Thanks to a record-setting $1.3 million spent on Arkansas judicial races this year, voters may soon be asked to decide whether justices should be appointed rather than elected.
There is some merit to a system through which appellate justices are appointed. In the latest round of elections, a lot of “dark money” was spent on two state Supreme Court races. Most of that went toward the race between Courtney Goodson and Dan Kemp – a race in which Goodson was simply shellacked.
Fingers have been pointed at a so-called dark money group that spent plenty of cash running down Goodson. The argument is that voters rarely know much about appellate judicial candidates and that money from dark money groups clouds the issue even more by spending money to influence voters who have little information about candidates.
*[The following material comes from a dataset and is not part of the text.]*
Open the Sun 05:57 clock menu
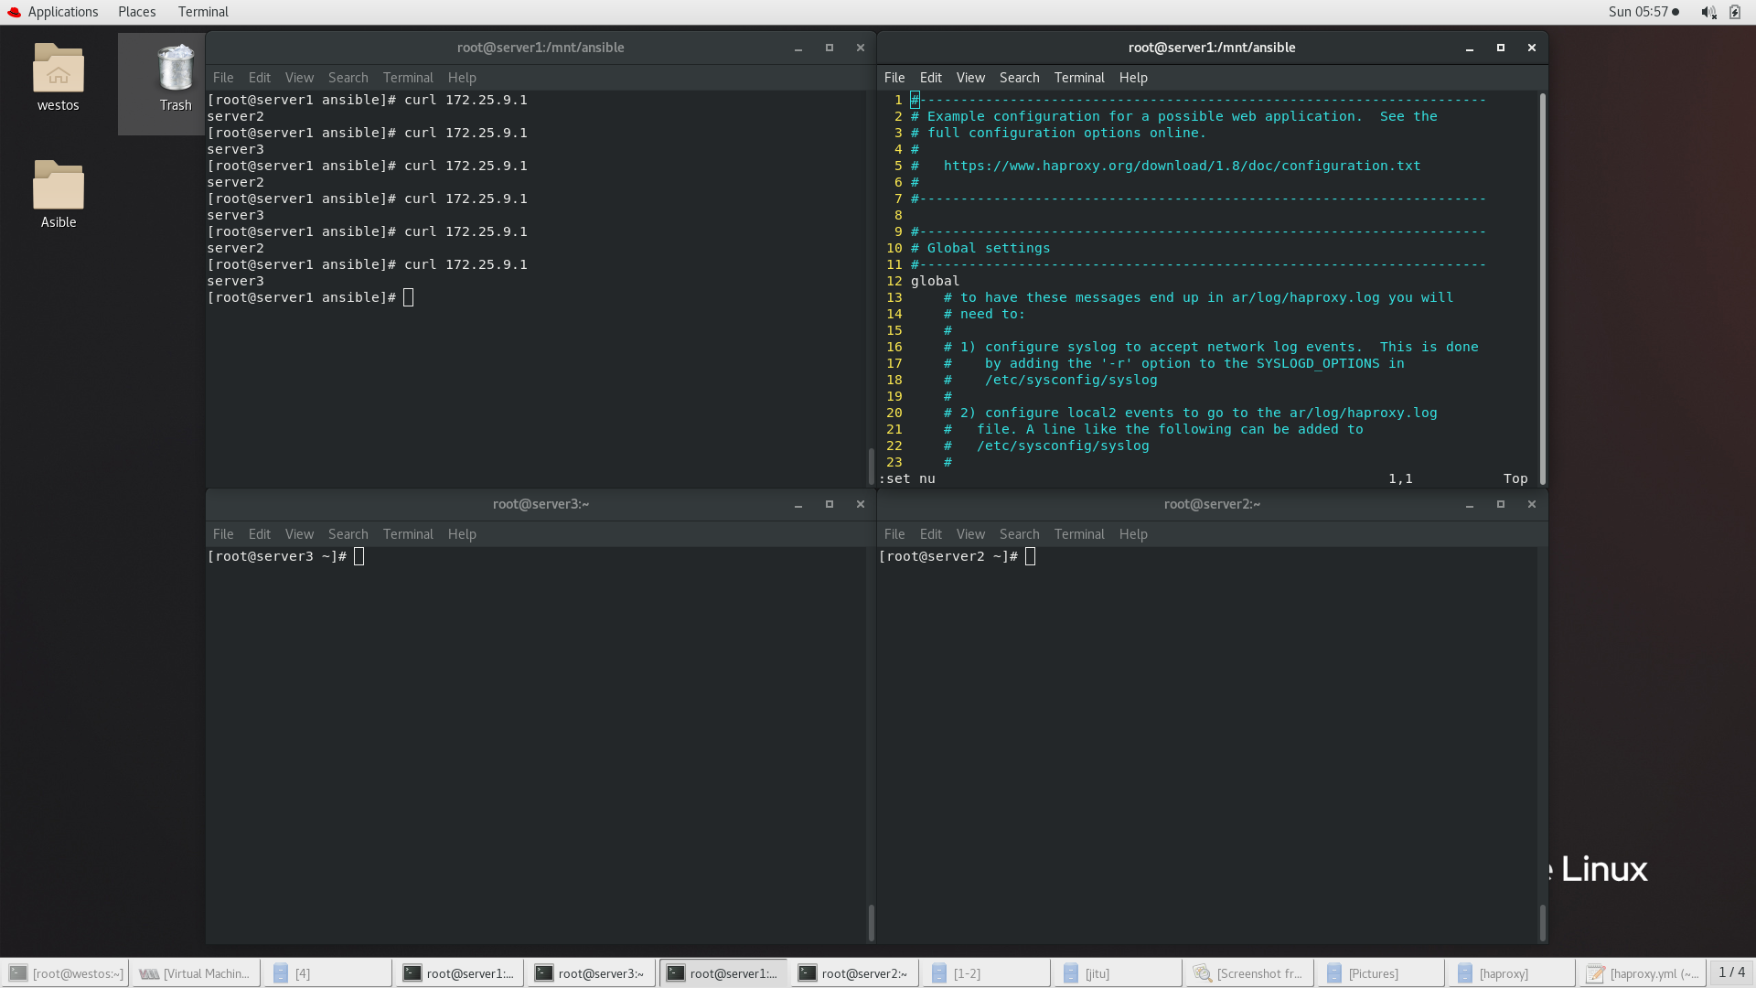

Dark money, of course, refers to funds raised by groups that don’t have to identify donors.
In a way, appointing judges makes sense. When you see hundreds of thousands of dollars being spent on one judicial candidate or another, that should raise some concerns. Donors rarely direct dollars toward candidates for the heck of it – they often want something for their investment.
The last thing we need is a bunch of justices beholden to special interests. It’s doubtful we’ve arrived at that point yet, but it could happen if donations increase and the influence of donors grows proportionally.
A real problem with appointing justices is that the state Constitution would have to be changed to allow justices to be appointed. Also, there’s the notion that voters should have some input in selecting justices.
Of course, there has been some talk about more campaign finance reform so that dark money donors can be identified. Considering how campaign finance reform efforts are often found to violate First Amendment free speech protections, going down that road seems risky.
Still, the Senate Judiciary Committee is looking into the issues surrounding the election of justices and the state Supreme Court has announced the formation of a committee to look into possible reforms.
As an aside, it’s worth noting that Goodson is one of the people on that Supreme Court committee. Who’s willing to bet she’s not a fan of dark money and the influence it has on judicial elections?
Regardless, it’s hard to argue that dark money is a real problem in judicial elections. A good number of ads blasting Goodson were so full of half-truths and misleading information that they bordered on libel. Hopefully, we can all agree that sort of nonsense should end.